____ Teks Bacaan
“Jika kamu tidak pandai tersenyum,
lebih baik jangan jadi pedagang”
(pepatah Cina)
Tempo hari, sakit gigi saya
kambuh—tepatnya di geraham belakang sebelah kiri. Selama ini, geraham belakang
saya memang bermasalah. Giginya berlubang karena tambalannya copot. Karena saya
bukan ahli gigi saya hanya berpurba sangka—jangan-jangan kuman-kuman di dalam
mulut saya sudah ‘beranak-pinak’ di lubang gigi itu. Pada akhirnya, kuman-kuman
itulah yang menyebabkan sakit gigi saya kambuh. Gusi di sekitar geraham saya
pun ikut membengkak. Rasa ngilunya luar biasa. Benarlah jika ada yang bilang: “sakit
gigi lebih menyakitkan daripada sakit hati” (untuk saat ini, saya setuju
dengan ungkapan itu).
Bagian paling menjengkelkan
dari sakit gigi adalah ‘sensasi nyerinya’ yang menjalar. Bagian-bagian tubuh
yang tidak ada sangkut-pautnya dengan gigi bisa ikut-ikutan sakit. Dari
beberapa artikel yang pernah saya baca di internet, sakit gigi bisa menyebabkan
demam, infeksi, peradangan, gusi berdarah, linu di sekitar kepala dan bahu,
sampai gangguan sinusitis. Pada kasus saya, sakit gigi ini sukses mendatangkan
demam, nyeri kepala, dan gangguan pencernaan (gara-gara nafsu makan saya
anjlok). Biasanya, saya akan meminum paracetamol untuk meredakan rasa nyeri
akibat sakit gigi. Tapi kali ini, paracetamol saja tidak cukup. Selang tiga
hari kemudian, sakit gigi saya belum mereda. Saya pun memutuskan untuk segera
ke dokter gigi.
________
Bagian Latihan –
1 - Bisakah Anda mengetik ulang bagian teks tentang sakit gigi, mulai dari "Tempo hari, sakit" dan berakhir di "dengan ungkapan itu)."?
2 - Bagaimana kelanjutan teks tentang sakit gigi sesudah kalimat terakhirnya? Tuliskan sambungannya.
____ Kumpulan Materi
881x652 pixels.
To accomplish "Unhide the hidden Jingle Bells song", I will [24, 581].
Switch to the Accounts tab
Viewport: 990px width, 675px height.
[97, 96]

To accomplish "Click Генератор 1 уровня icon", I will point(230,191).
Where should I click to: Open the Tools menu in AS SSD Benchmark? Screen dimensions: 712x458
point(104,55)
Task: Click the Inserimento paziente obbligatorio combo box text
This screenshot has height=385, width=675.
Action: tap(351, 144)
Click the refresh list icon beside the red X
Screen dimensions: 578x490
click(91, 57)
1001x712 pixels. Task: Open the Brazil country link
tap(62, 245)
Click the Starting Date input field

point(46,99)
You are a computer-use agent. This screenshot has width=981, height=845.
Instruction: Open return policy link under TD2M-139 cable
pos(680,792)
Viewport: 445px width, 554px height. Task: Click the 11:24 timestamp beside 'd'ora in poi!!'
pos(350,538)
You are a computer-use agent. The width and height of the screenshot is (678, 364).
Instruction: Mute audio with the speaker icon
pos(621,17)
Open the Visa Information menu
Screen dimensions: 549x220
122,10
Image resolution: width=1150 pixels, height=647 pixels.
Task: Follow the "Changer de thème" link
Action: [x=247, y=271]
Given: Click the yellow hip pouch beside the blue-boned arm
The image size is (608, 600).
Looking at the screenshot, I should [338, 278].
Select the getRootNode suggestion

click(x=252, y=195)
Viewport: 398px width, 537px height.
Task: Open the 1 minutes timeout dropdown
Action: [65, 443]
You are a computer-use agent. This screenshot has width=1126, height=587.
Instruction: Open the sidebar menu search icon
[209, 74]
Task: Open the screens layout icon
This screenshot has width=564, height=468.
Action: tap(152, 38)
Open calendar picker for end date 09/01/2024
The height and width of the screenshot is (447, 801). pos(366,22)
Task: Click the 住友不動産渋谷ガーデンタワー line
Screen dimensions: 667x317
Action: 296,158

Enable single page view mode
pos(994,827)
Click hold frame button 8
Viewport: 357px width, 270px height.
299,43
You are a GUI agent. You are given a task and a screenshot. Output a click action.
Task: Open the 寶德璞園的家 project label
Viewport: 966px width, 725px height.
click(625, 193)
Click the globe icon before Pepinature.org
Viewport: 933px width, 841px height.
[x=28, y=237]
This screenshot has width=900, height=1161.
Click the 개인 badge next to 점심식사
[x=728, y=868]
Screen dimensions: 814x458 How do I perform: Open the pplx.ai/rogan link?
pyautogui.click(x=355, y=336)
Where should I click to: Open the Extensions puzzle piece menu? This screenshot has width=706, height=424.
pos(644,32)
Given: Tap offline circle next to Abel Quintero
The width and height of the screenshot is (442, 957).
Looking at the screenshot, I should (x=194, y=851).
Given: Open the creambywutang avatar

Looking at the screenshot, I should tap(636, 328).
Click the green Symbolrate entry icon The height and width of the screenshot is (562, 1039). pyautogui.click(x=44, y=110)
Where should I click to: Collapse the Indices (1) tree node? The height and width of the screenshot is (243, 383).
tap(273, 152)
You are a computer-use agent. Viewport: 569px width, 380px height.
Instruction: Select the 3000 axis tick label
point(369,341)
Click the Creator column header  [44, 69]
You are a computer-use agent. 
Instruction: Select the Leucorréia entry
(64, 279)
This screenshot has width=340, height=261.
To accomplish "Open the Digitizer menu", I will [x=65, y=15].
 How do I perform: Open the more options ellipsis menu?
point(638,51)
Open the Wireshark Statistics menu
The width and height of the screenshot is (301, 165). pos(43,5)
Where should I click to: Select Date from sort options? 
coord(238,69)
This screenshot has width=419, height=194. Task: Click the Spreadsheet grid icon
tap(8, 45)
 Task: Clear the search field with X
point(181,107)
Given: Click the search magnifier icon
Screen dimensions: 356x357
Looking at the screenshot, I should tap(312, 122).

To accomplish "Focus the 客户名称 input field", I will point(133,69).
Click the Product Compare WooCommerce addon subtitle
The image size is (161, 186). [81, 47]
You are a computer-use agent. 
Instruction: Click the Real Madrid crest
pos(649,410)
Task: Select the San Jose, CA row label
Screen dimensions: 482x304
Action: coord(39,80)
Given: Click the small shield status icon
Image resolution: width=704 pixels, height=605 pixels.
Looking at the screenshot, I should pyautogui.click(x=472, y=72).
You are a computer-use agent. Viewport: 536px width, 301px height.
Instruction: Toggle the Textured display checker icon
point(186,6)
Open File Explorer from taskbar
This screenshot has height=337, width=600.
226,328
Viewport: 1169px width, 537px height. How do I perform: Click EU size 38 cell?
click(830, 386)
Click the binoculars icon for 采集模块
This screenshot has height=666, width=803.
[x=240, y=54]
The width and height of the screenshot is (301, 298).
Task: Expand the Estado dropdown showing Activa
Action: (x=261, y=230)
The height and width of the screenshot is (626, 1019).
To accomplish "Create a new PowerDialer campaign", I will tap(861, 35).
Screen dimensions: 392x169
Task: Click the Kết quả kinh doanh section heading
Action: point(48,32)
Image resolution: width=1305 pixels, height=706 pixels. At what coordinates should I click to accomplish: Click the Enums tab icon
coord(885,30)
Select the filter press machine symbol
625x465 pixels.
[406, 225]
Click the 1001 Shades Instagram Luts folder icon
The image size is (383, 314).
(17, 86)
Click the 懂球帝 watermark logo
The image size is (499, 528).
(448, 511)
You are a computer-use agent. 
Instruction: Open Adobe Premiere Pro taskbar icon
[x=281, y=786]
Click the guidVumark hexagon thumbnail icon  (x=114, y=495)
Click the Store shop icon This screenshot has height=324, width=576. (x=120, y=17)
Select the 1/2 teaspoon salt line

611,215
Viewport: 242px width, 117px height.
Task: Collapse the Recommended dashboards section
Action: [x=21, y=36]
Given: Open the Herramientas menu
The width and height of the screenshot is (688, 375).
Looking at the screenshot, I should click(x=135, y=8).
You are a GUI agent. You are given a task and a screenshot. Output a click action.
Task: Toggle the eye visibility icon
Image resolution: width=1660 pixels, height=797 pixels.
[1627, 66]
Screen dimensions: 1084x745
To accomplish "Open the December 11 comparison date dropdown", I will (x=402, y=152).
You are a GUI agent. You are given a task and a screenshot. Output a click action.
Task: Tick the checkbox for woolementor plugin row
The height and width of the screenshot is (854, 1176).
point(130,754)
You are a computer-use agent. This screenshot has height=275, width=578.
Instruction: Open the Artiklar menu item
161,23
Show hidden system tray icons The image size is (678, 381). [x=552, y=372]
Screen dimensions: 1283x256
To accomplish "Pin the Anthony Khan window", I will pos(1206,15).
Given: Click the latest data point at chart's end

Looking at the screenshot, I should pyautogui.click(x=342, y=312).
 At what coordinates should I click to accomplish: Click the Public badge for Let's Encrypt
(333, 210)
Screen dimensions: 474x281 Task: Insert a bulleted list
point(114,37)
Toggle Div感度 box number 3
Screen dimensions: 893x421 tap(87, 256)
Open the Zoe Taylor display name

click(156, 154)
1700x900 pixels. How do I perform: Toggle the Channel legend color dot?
________
Jawaban Tiap Tugas –
1 -
Tempo hari, sakit gigi saya
kambuh—tepatnya di geraham belakang sebelah kiri. Selama ini, geraham belakang
saya memang bermasalah. Giginya berlubang karena tambalannya copot. Karena saya
bukan ahli gigi saya hanya berpurba sangka—jangan-jangan kuman-kuman di dalam
mulut saya sudah ‘beranak-pinak’ di lubang gigi itu. Pada akhirnya, kuman-kuman
itulah yang menyebabkan sakit gigi saya kambuh. Gusi di sekitar geraham saya
pun ikut membengkak. Rasa ngilunya luar biasa. Benarlah jika ada yang bilang: “sakit
gigi lebih menyakitkan daripada sakit hati” (untuk saat ini, saya setuju
dengan ungkapan itu).

2 -
Berbicara soal dokter gigi,
saya punya seorang dokter gigi langganan—Bu In namanya. Saya sudah memakai jasa
layanan Bu In sejak tahun 1995 atau sejak umur 3 tahun. Setiap kali gigi saya
bermasalah, saya selalu pergi ke klinik Bu In. Sejauh ini, saya enggan beralih
ke dokter gigi lain. Pikir saya, jauh lebih mudah dan aman jika saya
memeriksakan gigi ke klinik Bu In karena semua rekam medis gigi saya ada di
kliniknya. Karenanya, setelah dewasa pun saya tetap memakai jasa Bu In untuk
merawat gigi saya.
Sejak kecil, riwayat gigi
saya memang tidak beres. Kebiasaan saya mengunyah permen, membuat saya hampir
kehabisan gigi. Gigi saya banyak yang tanggal dan berlubang di sana sini.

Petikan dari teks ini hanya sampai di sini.